Segundo o governo federal, 1,8 milhão de trabalhadores da iniciativa privada inscritos no PIS receberão os valores pela Caixa Econômica Federal, totalizando R$ 2,29 bilhões. Outros 217,2 mil servidores públicos inscritos no Pasep terão pagamento pelo Banco do Brasil, somando R$ 301,9 milhões.
Quem tem direito ao Abono Salarial em 2026
Para receber o benefício, o trabalhador precisa cumprir os seguintes requisitos:
estar cadastrado no Pis/Pasep há pelo menos cinco anos;
ter recebido até R$ 2.766 de remuneração média mensal no ano-base;
ter trabalhado ao menos 30 dias em 2024, consecutivos ou não;
ter os dados informados corretamente pelo empregador no eSocial.
Como será o pagamento
Na Caixa, o crédito será feito prioritariamente em contas existentes — corrente, poupança ou poupança digital. Quem não possuir conta receberá por canais como agências, lotéricas, Caixa Tem, terminais de autoatendimento e correspondentes Caixa Aqui.

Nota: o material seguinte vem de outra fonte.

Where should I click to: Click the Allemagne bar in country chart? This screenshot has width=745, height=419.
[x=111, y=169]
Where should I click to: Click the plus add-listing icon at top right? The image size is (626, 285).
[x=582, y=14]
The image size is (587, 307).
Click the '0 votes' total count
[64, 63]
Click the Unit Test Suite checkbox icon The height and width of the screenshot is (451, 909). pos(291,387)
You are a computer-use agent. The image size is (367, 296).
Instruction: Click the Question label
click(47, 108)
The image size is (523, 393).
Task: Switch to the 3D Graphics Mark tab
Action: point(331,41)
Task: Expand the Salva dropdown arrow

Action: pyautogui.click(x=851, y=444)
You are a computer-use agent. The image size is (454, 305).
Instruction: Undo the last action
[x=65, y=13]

No Banco do Brasil, o pagamento também será preferencialmente via crédito em conta. Beneficiários sem conta poderão sacar presencialmente nas agências ou solicitar transferência via TED ou PIX.
Em caso de dúvidas, o trabalhador pode buscar atendimento junto ao Ministério do Trabalho e Emprego, às Superintendências Regionais do Trabalho ou pelo telefone 158, da central Alô Trabalho.(As informações são da Agência Brasil)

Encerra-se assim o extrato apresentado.